_Problem to solve_
Quote the entries below from the line with "Task: Open Details list icon in sidebar" through the line with "Expand tags chevron", both ends included, and only those lines.

[Opening Records for this task section]

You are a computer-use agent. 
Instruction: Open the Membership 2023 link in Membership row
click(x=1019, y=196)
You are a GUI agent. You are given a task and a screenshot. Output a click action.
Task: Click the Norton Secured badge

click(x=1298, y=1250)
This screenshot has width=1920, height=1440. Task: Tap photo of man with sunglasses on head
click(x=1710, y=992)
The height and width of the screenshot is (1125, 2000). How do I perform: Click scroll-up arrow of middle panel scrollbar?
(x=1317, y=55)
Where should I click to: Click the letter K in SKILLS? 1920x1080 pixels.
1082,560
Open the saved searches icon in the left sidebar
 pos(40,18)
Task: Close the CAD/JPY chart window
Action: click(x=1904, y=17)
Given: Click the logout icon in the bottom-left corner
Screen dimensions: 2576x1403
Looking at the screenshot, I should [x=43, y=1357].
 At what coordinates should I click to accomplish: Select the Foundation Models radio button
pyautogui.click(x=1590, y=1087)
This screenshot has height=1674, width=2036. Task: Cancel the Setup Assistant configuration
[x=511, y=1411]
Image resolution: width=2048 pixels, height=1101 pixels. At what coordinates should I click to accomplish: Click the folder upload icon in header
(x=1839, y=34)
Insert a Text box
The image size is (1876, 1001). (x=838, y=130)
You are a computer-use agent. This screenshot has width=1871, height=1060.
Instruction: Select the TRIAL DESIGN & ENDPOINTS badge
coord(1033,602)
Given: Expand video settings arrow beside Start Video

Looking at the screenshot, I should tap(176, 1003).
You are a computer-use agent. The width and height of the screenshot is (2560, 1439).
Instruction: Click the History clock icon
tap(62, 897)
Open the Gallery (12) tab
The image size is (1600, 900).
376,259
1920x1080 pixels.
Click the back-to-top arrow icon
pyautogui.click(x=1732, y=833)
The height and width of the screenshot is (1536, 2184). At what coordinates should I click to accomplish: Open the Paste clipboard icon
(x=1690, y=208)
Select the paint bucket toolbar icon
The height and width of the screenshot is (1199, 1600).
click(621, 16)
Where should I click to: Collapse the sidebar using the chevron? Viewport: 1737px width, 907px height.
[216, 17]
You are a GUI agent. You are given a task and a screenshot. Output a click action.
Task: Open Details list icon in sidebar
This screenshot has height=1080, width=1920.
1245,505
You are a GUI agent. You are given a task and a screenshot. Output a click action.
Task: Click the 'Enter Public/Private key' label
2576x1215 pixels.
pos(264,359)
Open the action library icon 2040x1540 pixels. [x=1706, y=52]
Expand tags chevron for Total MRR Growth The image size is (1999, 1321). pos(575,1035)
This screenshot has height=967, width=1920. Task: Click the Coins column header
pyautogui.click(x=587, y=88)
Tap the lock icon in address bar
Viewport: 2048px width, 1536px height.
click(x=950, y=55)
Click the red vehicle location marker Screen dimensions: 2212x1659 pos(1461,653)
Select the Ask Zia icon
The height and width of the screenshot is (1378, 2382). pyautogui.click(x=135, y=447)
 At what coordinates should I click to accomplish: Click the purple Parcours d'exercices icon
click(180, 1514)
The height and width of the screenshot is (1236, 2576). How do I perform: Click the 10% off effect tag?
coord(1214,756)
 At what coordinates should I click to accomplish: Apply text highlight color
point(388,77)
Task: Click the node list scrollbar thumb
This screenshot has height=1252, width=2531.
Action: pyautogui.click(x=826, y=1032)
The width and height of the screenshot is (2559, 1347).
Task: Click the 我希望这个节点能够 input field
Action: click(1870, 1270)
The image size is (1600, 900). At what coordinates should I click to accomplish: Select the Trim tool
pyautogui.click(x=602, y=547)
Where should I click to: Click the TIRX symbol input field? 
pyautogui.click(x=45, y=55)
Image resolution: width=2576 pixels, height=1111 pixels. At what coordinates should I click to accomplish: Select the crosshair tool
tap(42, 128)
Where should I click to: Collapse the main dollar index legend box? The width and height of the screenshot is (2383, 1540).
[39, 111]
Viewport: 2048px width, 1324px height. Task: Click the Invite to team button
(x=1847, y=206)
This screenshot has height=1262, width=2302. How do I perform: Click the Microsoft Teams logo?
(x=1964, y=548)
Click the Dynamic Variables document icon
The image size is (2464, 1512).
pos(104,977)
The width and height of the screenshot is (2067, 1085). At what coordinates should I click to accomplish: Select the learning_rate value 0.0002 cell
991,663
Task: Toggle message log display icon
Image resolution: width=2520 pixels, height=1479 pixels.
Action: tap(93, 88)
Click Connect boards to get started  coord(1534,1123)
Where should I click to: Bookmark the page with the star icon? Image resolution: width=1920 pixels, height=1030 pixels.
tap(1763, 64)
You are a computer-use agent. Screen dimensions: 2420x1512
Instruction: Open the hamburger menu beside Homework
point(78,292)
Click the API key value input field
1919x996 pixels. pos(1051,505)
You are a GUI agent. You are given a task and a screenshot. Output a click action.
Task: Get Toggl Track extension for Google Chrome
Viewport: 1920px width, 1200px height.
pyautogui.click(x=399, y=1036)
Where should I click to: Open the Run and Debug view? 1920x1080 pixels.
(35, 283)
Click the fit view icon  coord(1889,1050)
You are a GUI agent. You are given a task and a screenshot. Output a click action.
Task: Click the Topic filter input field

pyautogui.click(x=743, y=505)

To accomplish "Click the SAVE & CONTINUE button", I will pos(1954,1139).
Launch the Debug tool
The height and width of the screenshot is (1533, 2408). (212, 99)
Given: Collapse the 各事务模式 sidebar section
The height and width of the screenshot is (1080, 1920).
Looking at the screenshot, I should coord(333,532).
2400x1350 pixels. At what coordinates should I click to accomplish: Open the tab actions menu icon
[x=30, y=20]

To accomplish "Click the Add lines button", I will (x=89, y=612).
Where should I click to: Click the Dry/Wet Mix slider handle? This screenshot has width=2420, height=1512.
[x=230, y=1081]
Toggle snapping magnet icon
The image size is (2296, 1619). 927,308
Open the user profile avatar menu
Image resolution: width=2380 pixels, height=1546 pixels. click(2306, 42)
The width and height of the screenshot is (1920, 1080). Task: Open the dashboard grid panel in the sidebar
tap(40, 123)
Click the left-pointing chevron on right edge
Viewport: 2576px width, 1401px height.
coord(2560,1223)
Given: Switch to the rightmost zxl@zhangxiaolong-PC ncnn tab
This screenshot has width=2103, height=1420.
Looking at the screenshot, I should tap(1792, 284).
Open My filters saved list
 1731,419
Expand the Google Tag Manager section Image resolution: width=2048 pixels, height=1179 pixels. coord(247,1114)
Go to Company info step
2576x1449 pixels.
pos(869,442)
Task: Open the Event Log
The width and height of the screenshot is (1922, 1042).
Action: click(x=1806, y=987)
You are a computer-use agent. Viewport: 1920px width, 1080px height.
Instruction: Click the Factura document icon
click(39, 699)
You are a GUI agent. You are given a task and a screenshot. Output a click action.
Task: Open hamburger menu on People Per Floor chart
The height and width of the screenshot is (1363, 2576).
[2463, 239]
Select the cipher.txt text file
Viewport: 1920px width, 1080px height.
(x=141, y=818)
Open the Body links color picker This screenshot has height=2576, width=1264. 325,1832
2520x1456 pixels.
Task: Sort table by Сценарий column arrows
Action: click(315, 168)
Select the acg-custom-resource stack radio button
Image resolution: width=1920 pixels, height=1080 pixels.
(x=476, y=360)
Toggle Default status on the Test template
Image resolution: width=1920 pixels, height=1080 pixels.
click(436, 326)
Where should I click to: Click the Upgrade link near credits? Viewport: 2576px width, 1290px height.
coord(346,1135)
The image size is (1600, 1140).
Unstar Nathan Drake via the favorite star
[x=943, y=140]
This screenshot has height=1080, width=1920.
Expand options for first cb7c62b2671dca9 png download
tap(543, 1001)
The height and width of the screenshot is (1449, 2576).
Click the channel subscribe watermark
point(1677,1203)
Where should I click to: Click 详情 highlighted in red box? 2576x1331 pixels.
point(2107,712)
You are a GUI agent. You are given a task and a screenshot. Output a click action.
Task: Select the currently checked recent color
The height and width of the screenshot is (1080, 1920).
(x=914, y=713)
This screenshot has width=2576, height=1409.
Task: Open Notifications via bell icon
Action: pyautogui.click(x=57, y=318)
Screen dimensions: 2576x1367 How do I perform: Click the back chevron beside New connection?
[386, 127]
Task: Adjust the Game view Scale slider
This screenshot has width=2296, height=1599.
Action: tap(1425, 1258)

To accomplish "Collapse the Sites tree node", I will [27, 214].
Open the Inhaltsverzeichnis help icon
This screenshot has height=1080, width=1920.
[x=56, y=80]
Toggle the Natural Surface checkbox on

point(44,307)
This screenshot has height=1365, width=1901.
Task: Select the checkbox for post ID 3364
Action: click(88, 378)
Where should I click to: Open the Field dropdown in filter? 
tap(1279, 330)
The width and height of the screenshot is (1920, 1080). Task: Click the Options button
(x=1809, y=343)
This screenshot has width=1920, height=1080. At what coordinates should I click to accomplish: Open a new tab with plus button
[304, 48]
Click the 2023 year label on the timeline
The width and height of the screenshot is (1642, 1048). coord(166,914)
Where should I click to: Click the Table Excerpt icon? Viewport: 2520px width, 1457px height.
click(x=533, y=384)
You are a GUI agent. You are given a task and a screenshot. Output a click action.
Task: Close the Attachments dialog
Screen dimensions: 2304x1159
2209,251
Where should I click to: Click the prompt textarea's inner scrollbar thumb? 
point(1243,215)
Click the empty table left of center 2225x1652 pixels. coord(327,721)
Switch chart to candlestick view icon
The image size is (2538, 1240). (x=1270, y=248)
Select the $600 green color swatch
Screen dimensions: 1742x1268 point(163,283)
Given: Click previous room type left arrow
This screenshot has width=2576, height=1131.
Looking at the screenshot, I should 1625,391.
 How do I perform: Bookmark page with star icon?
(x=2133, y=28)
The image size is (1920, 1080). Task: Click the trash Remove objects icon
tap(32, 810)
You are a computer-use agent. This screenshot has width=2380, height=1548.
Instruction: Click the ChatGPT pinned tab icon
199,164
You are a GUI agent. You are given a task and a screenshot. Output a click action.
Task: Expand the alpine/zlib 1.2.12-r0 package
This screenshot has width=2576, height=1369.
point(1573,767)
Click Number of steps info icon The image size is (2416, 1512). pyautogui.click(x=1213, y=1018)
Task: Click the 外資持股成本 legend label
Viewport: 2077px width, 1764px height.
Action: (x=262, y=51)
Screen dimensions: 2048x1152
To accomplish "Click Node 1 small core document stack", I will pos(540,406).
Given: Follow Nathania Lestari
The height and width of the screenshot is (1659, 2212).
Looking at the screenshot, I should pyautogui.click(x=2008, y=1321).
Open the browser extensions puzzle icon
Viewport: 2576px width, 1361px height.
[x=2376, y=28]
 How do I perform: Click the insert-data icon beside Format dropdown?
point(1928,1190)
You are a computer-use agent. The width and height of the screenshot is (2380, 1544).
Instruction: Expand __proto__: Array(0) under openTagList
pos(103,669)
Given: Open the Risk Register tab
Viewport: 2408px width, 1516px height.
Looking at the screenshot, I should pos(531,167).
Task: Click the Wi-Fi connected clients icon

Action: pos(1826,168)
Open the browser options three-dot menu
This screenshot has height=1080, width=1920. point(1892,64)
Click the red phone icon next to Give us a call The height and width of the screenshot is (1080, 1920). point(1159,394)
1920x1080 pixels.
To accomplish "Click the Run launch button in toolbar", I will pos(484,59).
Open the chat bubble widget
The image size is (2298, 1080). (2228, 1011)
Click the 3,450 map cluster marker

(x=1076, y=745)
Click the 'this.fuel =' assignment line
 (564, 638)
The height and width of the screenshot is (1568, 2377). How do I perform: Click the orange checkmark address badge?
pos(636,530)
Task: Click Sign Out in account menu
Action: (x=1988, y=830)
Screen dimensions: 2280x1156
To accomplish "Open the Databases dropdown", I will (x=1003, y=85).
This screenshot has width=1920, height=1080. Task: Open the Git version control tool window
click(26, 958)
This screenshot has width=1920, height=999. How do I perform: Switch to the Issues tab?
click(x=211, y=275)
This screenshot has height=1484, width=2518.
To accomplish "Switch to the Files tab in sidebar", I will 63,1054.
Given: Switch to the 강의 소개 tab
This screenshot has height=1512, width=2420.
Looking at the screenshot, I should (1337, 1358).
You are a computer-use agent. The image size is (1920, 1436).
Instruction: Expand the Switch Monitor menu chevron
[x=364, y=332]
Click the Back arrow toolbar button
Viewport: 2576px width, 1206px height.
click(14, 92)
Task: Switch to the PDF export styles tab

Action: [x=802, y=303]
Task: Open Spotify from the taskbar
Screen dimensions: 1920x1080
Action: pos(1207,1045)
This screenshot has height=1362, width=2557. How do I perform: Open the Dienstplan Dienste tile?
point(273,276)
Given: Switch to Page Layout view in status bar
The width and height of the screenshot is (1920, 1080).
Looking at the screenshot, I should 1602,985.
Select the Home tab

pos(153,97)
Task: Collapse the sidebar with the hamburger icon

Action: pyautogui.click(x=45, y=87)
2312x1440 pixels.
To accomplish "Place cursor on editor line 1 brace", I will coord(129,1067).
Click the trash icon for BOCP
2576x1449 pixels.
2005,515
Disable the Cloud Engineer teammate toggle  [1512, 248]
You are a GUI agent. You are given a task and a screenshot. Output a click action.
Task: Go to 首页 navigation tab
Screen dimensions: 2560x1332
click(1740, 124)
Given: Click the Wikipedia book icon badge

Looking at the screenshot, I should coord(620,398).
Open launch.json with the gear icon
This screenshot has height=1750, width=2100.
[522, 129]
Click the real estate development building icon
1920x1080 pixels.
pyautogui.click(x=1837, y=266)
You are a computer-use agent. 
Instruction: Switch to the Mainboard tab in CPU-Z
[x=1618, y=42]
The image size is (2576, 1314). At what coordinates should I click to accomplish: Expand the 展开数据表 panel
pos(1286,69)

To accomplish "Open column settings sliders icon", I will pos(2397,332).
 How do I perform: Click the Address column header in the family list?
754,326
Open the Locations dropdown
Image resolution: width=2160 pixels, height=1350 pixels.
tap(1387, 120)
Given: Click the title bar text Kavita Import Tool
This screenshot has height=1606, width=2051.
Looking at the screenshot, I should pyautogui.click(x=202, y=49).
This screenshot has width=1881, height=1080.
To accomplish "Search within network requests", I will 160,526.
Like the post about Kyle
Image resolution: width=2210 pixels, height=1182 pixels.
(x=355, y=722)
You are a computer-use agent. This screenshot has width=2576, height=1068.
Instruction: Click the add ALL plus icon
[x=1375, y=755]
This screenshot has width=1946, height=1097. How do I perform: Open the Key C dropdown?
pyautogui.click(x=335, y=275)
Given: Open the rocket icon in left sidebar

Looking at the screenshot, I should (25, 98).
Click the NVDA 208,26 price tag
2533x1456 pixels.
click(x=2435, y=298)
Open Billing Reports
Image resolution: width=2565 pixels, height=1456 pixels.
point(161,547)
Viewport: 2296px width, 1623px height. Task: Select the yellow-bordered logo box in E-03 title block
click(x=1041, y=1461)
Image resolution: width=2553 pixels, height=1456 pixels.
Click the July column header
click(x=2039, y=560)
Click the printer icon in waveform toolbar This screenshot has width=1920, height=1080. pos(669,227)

[Closing Records for this task section]

_Response to this exercise_
Task: Open Details list icon in sidebar
This screenshot has height=1080, width=1920.
1245,505
You are a GUI agent. You are given a task and a screenshot. Output a click action.
Task: Click the 'Enter Public/Private key' label
2576x1215 pixels.
pos(264,359)
Open the action library icon 2040x1540 pixels. [x=1706, y=52]
Expand tags chevron for Total MRR Growth The image size is (1999, 1321). pos(575,1035)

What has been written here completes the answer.